Mesdames, Messieurs,

 

« Poète National », n’est-ce pas un peu pompeux ? Cela ne sonne-t-il pas comme si nous voulions ressusciter Vondel de ses cendres ? Ou comme si nous voulions restaurer la tradition médiévale du barde au pied du trône pour chanter les louanges du roi ? S’attend-on de moi que j’embellisse les cérémonies nationales de quelques vers ? S’agit-il d’une distinction ? M’offrira-t-on dans deux ans une couronne de laurier comme il était de coutume de le faire avec le poetus laureatus sur le Capitole dans la Rome antique ? Il est préférable que non. Une couronne de laurier n’est généralement pas propice à la création et encore moins à la modestie.

 

Je connais trop bien les organisateurs pour les soupçonner de vouloir installer un Poète National par vanité. Mais, cela ne constitue pas moins une bonne occasion d’attirer l’attention des médias, si l’on se fie à la tradition en Angleterre et aux Pays-Bas.
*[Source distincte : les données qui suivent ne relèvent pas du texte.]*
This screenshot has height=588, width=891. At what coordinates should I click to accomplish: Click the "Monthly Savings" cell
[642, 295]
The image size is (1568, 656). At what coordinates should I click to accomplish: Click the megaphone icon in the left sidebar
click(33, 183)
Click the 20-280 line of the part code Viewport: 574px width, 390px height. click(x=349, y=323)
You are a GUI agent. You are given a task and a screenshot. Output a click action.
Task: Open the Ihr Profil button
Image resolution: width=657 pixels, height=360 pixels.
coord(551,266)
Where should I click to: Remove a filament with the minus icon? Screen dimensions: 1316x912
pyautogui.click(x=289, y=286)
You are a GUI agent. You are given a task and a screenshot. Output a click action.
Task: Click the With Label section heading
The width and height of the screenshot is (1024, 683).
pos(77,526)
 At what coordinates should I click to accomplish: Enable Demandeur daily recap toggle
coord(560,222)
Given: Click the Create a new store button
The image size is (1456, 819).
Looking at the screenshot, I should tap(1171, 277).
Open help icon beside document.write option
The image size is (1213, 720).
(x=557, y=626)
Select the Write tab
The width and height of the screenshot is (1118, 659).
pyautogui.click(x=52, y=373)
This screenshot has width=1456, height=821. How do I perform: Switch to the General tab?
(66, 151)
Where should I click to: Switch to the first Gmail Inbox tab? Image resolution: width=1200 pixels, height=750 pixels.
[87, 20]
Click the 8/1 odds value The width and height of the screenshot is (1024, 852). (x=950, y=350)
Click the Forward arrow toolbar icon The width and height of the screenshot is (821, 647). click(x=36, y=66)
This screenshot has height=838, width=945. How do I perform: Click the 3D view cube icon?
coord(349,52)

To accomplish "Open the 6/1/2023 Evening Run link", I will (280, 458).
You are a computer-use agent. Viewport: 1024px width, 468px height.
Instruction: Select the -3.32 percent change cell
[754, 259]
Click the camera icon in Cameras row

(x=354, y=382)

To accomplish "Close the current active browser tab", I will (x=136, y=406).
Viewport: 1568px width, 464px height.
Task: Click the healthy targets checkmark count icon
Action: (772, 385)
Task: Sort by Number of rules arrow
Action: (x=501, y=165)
Après tout, ceci est une conférence de presse : autant que cela profite à la poésie.

 

De nos jours, la poésie, dans ses atours habituels que sont les recueils, les périodiques, les œuvres choisies et les anthologies, est traitée avec si peu de considération dans l’enseignement et les médias que la Journée de la Poésie tient parfois plus de la feuille de vigne que de la robe de soirée. En partant de ce constat, peut-être aurait-il mieux valu que les organisateurs confient le titre de Poète National à une personnalité médiatique plutôt qu’à un « véritable poète ». J’ai eu vent de la suggestion de la revue HP/De Tijd de nommer Stromae Poète National. Je peux le comprendre, car il est ainsi qu’un chanteur chante en vers, parfois même d’excellents vers.

 

Mais cette suggestion ne me facilite pas la tâche. Selon la chronique de HP/De Tijd, un « vrai poète », en tant que Poète National – je cite – « composera certainement quelques beaux poèmes, mais nous savons tous ce qu’il en est de nos jours de la poésie, même de la plus belle : elle ne touche […] qu’un public très restreint. Ces poèmes […] trouveront certes leur place dans quelques revues de qualité, seront lus dans des festivals littéraires ou, avec un peu de chance, seront affichés en rue, mais il ne faut guère s’attendre à plus. » Fin de citation. Il semble bien que la poésie, en 2014, soit un genre littéraire à l’agonie, par définition élitiste et marginal et qui, par conséquent, mérite à peine que les médias lui accordent une quelconque attention. J’engagerai volontiers la discussion sur la question de savoir si la poésie n’a pas aujourd’hui tendance à trop rester dans sa niche, mais lorsque l’on émet la suggestion de ne pas attribuer le titre de Poète National à un poète, cela en dit peut-être plus long sur le délabrement de la perception de la langue et de la portée de la lecture dans l’enseignement et dans la vie littéraire sur le plan commercial que sur la poésie elle-même. Je me suis tenu près de quarante ans devant une classe et j’ai pu constater certaines évolutions.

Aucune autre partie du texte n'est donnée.